The farm has been around for too long, it's overloaded with a huge variety of acquisitions, and it's time for most of it to be put up for auction. The rabbit hutch next to the barn has lost it's lustre and needs to go; all the ordinary rabbits, and even the caged varieties of pet and show rabbits. Back when the farm was new, there was hope that rabbits' values would skyrocket, being so new and different. It never happened - everyone hopped to get them. Now they don't even circulate, and it looks like they have disappeared in the wild, soon to go the way of the extinct rock dove.

The rabbit herd (hoard

) has been cut down over the years. When the farm started in 1967, you could trade a rabbit for a pack of hockey cards with a piece of bubble gum, you could park for 30 minutes, 2 rabbits for a draft beer at the tavern, 9 of them got you a gallon of gas (Cdn. 4x40 oz.), or a pack of "Export A" cigarettes. Now you're lucky to get a gumball.
The other night I went out to check on a ruckus in the hutch and some critter had knocked all the cages over and a small horde (hoard

) of rabbits was everywhere. Here is the scene of pandemonium, the loose rabbits trying to do what they do with the 2x2ed ones. Naughty !
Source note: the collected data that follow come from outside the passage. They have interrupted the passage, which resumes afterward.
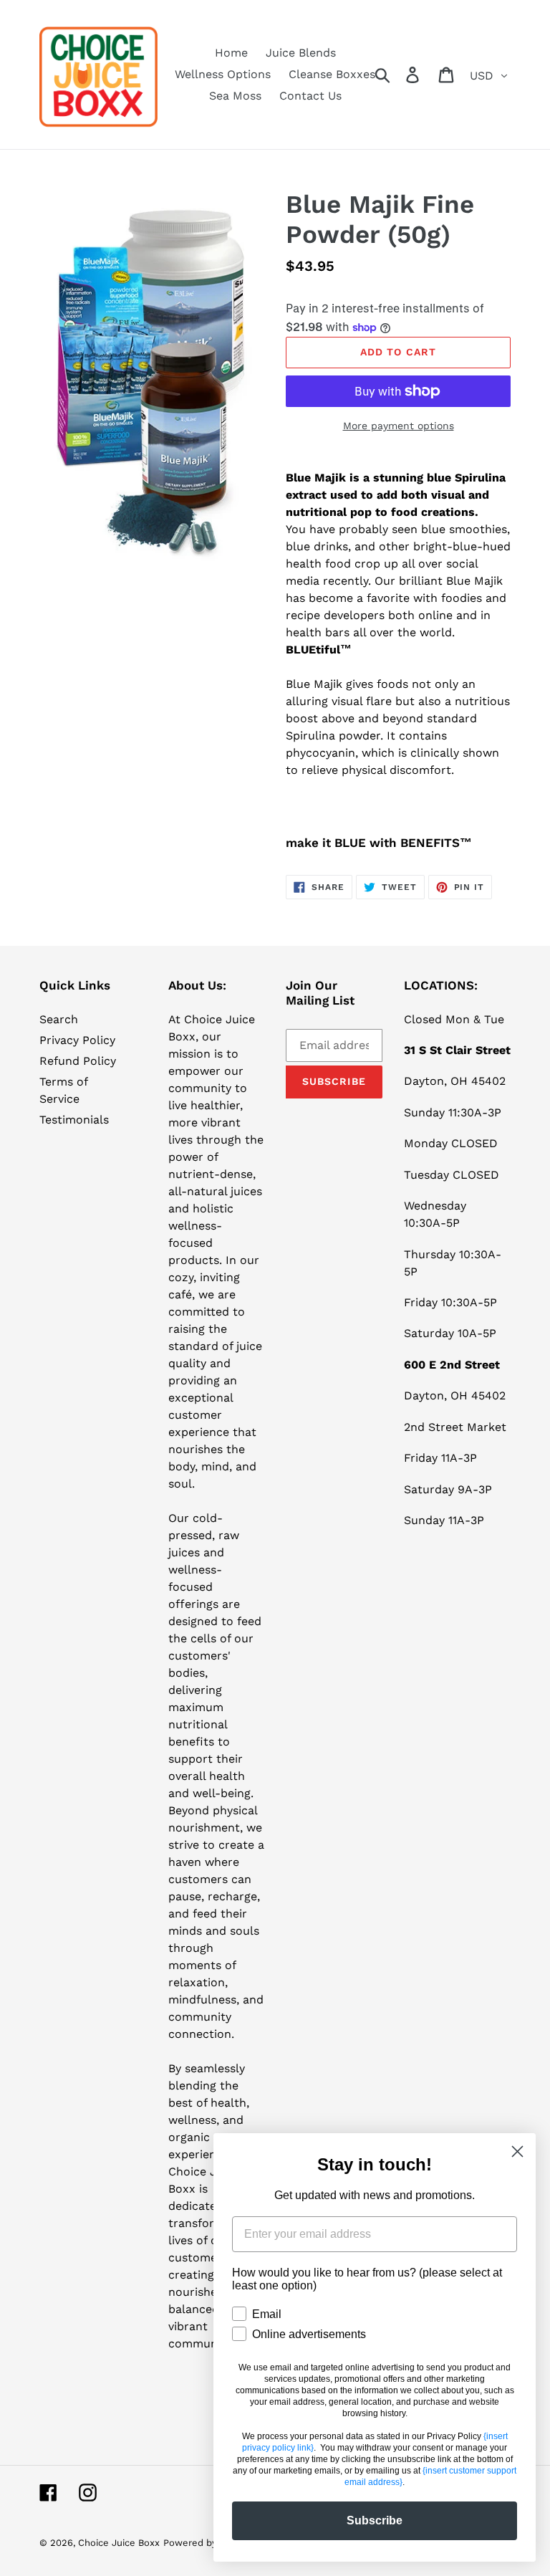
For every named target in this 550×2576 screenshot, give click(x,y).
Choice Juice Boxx (119, 2542)
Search (58, 1019)
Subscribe (374, 2520)
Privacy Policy (77, 1040)
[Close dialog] (517, 2151)
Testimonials (74, 1119)
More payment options (398, 425)
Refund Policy (77, 1061)
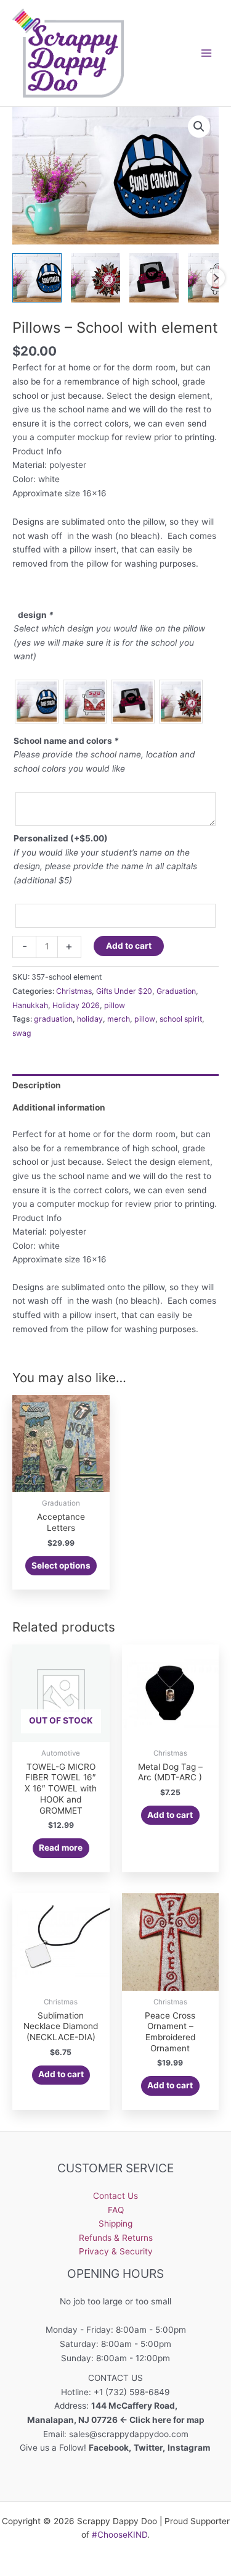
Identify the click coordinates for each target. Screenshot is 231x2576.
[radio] (36, 701)
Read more (61, 1848)
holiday (90, 1018)
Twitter (148, 2448)
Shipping (115, 2223)
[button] (199, 126)
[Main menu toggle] (207, 53)
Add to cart (129, 946)
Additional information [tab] (58, 1107)
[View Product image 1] (37, 277)
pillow (114, 1005)
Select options (61, 1565)
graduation (53, 1018)
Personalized (61, 838)
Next (215, 278)
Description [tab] (36, 1085)
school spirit (181, 1018)
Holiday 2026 (76, 1005)
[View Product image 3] (154, 277)
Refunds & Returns (116, 2238)
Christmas (74, 991)
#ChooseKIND (119, 2535)
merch (118, 1018)
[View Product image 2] (95, 277)
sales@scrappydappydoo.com (128, 2434)
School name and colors (66, 741)
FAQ (116, 2210)
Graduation (176, 991)
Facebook (109, 2448)
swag (21, 1033)
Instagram (190, 2448)
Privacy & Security (116, 2251)
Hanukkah (30, 1005)
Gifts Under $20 (124, 991)
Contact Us (115, 2196)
I checked them out and noticed some had been scratched or injured, small bits missing. Got the vet who documented their injuries: frontal and rear attacks. 6 had small strike-throughs, one had serious damage and was reduced to the value of it's melt. Looks like something real bad got to that one.







I had to find the culprit, so I set out some trail cameras and bid, oops, I meant hid. I thought this one was what I was looking for. Accidently, I caught it running past one of the cameras, sniped it, and later 2-by-2ed it. A real nice specimen of lupus vulpes, but it wasn't the Proof I thought it was. There was no proof it was a rabbit-killer so it's going to be returned to the wild somewhere far away, soon. I'll keep my eye out for a larger canine that could have done in rabbit 7.

Shortly after, the pack responsible for #7 was rounded up. 10 times bigger than the rabbits and much sought after. There's a pretty good bounty on them compared to rabbits which will help while downsizing and upgrading the old farmhouse and filling holes in the 1875 foundation.